-------- TEKS TERSEDIA --------

REPUBLIKA.CO.ID, KUALA LUMPUR -- Vaksin Covid-19 yang dinanti-nantikan dikatakan tidak perlu halal untuk dapat diberikan di Malaysia. Hal ini dijelaskan oleh Direktur Jenderal Kementerian Kesehatan Malaysia Noor Hisham Abdullah untuk menghilangkan kekhawatiran di kalangan Muslim setempat tentang suntikan yang mengandung zat yang dilarang dalam Islam.
"Jika mereka bisa mendapatkan sertifikasi halal itu akan lebih baik, tapi kami tidak mendaftarkan obat berdasarkan status halal atau tidak. Kami juga mendaftarkan obat non-halal," kata Noor Hisham dilansir di The Straits Times, Kamis (10/12).
Kekhawatiran tentang kehalalan vaksin Covid-19 bagi umat Islam telah muncul ketika Malaysia menandatangani kesepakatan dengan produsen. Malaysia menandatangani kesepakatan dengan Pfizer pada November untuk memasok 12,8 juta dosis vaksin Covid-19 untuk 20 persen populasi.
Negara ini juga telah menandatangani perjanjian dengan Fasilitas Covax untuk vaksin yang mencakup 10 persen dari populasi. Kendati demikian, Malaysia juga akan mendapatkan vaksin dari China, yang telah menimbulkan pertanyaan di kalangan umat Islam tentang status kehalalannya.

--------

◆ TINDAKAN DIPERLUKAN 1 ◆
Tentukan apakah setiap pernyataan berikut sesuai dengan artikel tentang vaksin Covid-19 di Malaysia, lalu jawab ya atau tidak disertai kutipan persis yang menjadi dasarnya.
(a) Malaysia menandatangani kesepakatan dengan Pfizer pada November untuk 12,8 juta dosis vaksin.
(b) Malaysia hanya mendaftarkan obat yang berstatus halal.
(c) Perjanjian dengan Fasilitas Covax mencakup 20 persen dari populasi.
◆ TINDAKAN DIPERLUKAN 2 ◆
Jawablah pertanyaan berikut berdasarkan artikel tentang vaksin Covid-19 di Malaysia.
(a) Siapa yang menjelaskan bahwa vaksin Covid-19 tidak perlu halal untuk dapat diberikan di Malaysia?
(b) Berapa persen populasi yang akan dipasok oleh dosis vaksin dari Pfizer?
(c) Dari negara mana Malaysia juga akan mendapatkan vaksin yang status kehalalannya dipertanyakan?
◆ TINDAKAN DIPERLUKAN 3 ◆
Tuliskan kembali bagian artikel tentang vaksin Covid-19 di Malaysia, mulai dari "REPUBLIKA.CO.ID, KUALA LUMPUR" dan berakhir pada "dilarang dalam Islam.".

-------- DATA YANG DISEDIAKAN --------

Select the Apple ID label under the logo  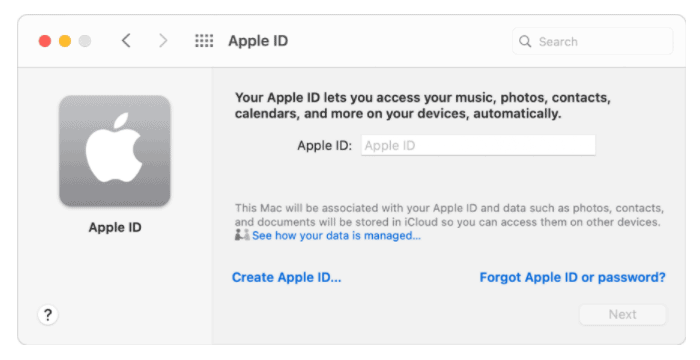tap(115, 227)
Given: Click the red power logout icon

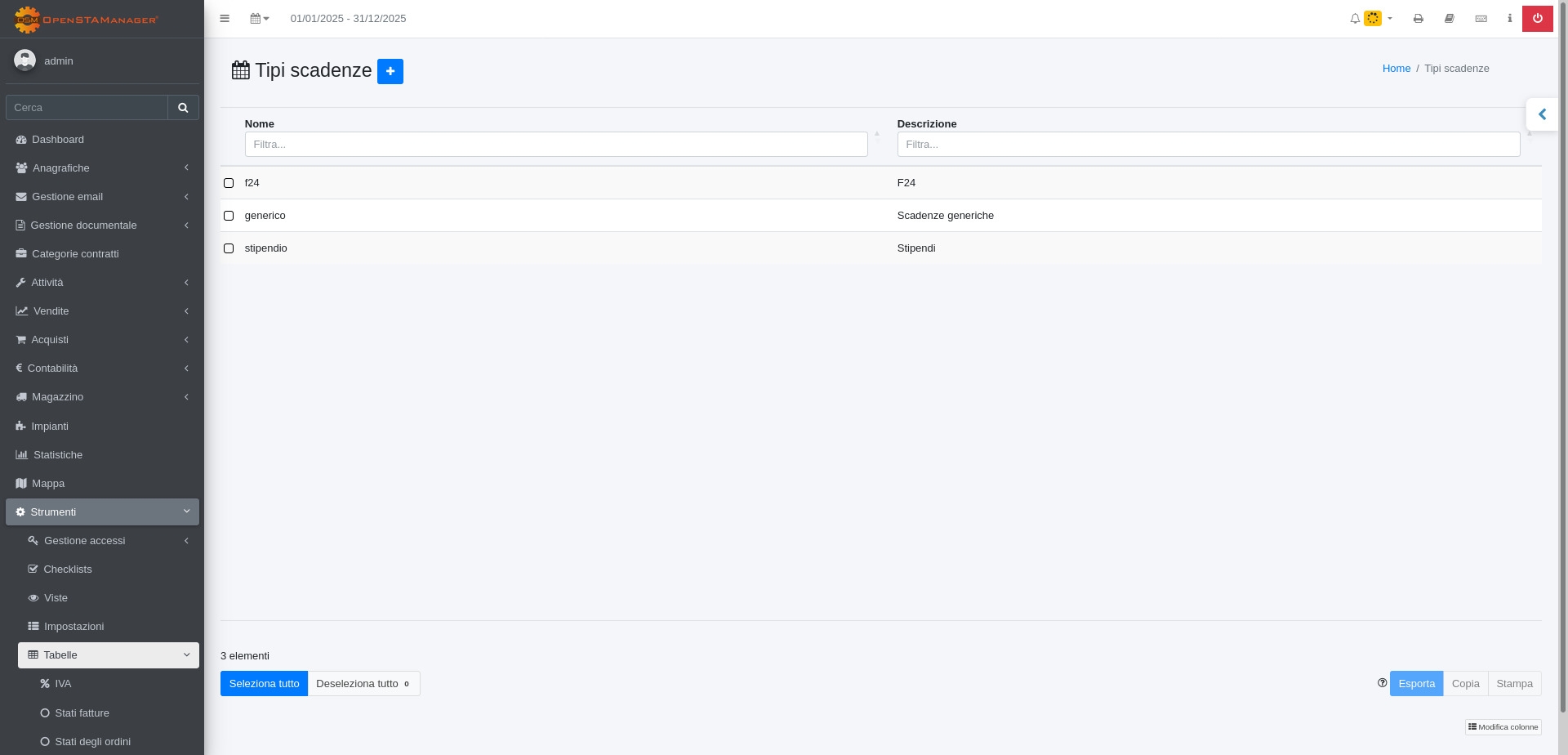Looking at the screenshot, I should 1537,19.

--------

◆ KOTAK JAWABAN 1 ◆
(a) Ya: "Malaysia menandatangani kesepakatan dengan Pfizer pada November untuk memasok 12,8 juta dosis vaksin Covid-19 untuk 20 persen populasi."
(b) Tidak: "Kami juga mendaftarkan obat non-halal"
(c) Tidak: "vaksin yang mencakup 10 persen dari populasi"

◆ KOTAK JAWABAN 2 ◆
(a) Noor Hisham Abdullah, Direktur Jenderal Kementerian Kesehatan Malaysia.
(b) 20 persen populasi.
(c) China.

◆ KOTAK JAWABAN 3 ◆
REPUBLIKA.CO.ID, KUALA LUMPUR -- Vaksin Covid-19 yang dinanti-nantikan dikatakan tidak perlu halal untuk dapat diberikan di Malaysia. Hal ini dijelaskan oleh Direktur Jenderal Kementerian Kesehatan Malaysia Noor Hisham Abdullah untuk menghilangkan kekhawatiran di kalangan Muslim setempat tentang suntikan yang mengandung zat yang dilarang dalam Islam.